Many telecommunications companies make use of heuristic search in the management of their workforces, for example BT Group has deployed heuristic search in a scheduling application that provides the work schedules of 20,000 engineers.


Toys and games

The 1990s saw some of the first attempts to mass-produce domestically aimed types of basic Artificial Intelligence for education, or leisure. This prospered greatly with the Digital Revolution, and helped introduce people, especially children, to a life of dealing with various types of Artificial Intelligence, specifically in the form of Tamagotchis and Giga Pets, iPod Touch, the Internet, and the first widely released robot, Furby. A mere year later an improved type of domestic robot was released in the form of Aibo, a robotic dog with intelligent features and autonomy.

Companies like Mattel have been creating an assortment of AI-enabled toys for kids as young as age three. Using proprietary AI engines and speech recognition tools, they are able to understand conversations, give intelligent responses and learn quickly.

AI has also been applied to video games, for example video game bots, which are designed to stand in as opponents where humans aren't available or desired.

Transportation

Fuzzy logic controllers have been developed for automatic gearboxes in automobiles. For example, the 2006 Audi TT, VW Touareg[citation needed] and VW Caravell feature the DSP transmission which utilizes Fuzzy Logic. A number of ?koda variants (?koda Fabia) also currently include a Fuzzy Logic-based controller.

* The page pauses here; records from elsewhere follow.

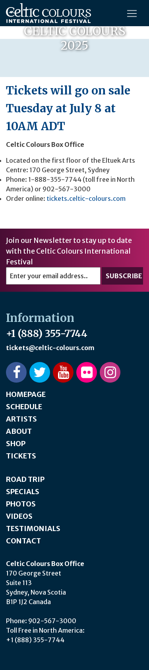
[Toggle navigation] (132, 13)
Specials (22, 491)
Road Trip (25, 479)
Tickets (21, 455)
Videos (19, 516)
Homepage (26, 394)
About (19, 431)
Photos (21, 503)
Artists (21, 419)
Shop (15, 443)
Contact (23, 540)
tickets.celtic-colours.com (86, 198)
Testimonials (33, 528)
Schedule (24, 406)
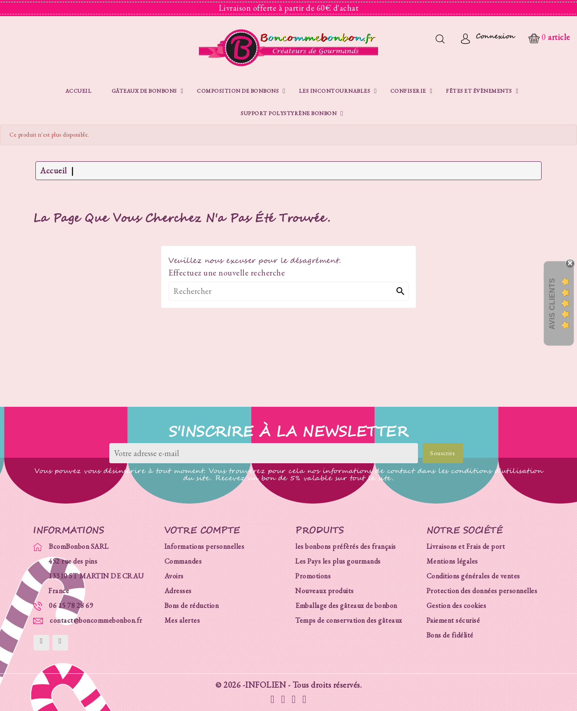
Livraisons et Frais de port (465, 546)
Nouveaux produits (324, 590)
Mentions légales (452, 561)
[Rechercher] (288, 291)
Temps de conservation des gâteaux (348, 620)
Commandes (183, 561)
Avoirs (174, 576)
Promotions (313, 576)
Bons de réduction (191, 605)
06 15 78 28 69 (71, 605)
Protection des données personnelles (482, 590)
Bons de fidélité (450, 635)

Today's cars now have AI-based driver assist features such as self-parking and advanced cruise controls. AI has been used to optimize traffic management applications, which in turn reduces wait times, energy use, and emissions by as much as 25 percent. In the future, fully autonomous cars will be developed. AI in transportation is expected to provide safe, efficient, and reliable transportation while minimizing the impact on the environment and communities. The major challenge to developing this AI is the fact that transportation systems are inherently complex systems involving a very large number of components and different parties, each having different and often conflicting objectives. Due to this high degree of complexity of the transportation, and in particular the automotive, application, it is in most cases not possible to train an AI algorithm in a real-world driving environment. To overcome the challenge of training neural networks for automated driving, methodologies based on virtual development resp. testing toolchains have been proposed.